La mise en oeuvre de l’accord de paix de Washington n’est jusqu’ici pas à l’ordre du jour entre la République démocratique du Congo et le Rwanda, où la méfiance demeure entre les deux parties alors que les présidents Félix Tshisekedi et Paul Kagame ont apposé leur signature sur l’accord.
Interrogé par Jeune Afrique, Paul Kagame a laissé entendre que la levée des mesures défensives du Rwanda dépend de l’engagement de deux parties de respecter l’accord et non de la responsabilité exclusive du Rwanda.
« N’attendez pas de moi que je lève nos mesures de défense alors que vous laissez Félix Tshisekedi faire ce qu’il veut », a clairement déclaré le Président Rwandais, s’adressant visiblement au médiateur Américain.
Kigali devrait retirer ses troupes qui se retrouvent en République démocratique du Congo et qui combattent aux côtés des rebelles de l’AFC-M23, selon Kinshasa et les experts de l’ONU. Jusqu’ici, le Rwanda n’a évoqué que des mesures défensives mises en place, disant craindre les attaques des Forces démocratiques pour la libération du Rwanda (FDLR), issues du Génocide de 1994.

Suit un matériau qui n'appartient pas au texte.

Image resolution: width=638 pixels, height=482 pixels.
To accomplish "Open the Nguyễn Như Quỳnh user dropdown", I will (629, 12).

Cette méfiance sur le terrain ne favorise pas la désescalade. Sur le terrain, les rebelles de l’AFC-M23 s’affrontent régulièrement aux forces loyalistes dans les provinces du Nord et du Sud-Kivu, notamment dans le territoire de Masisi et autour de Minembwe, où le groupe Twirwaneho, ayant prêté allégeance au M23, occupe l’entité.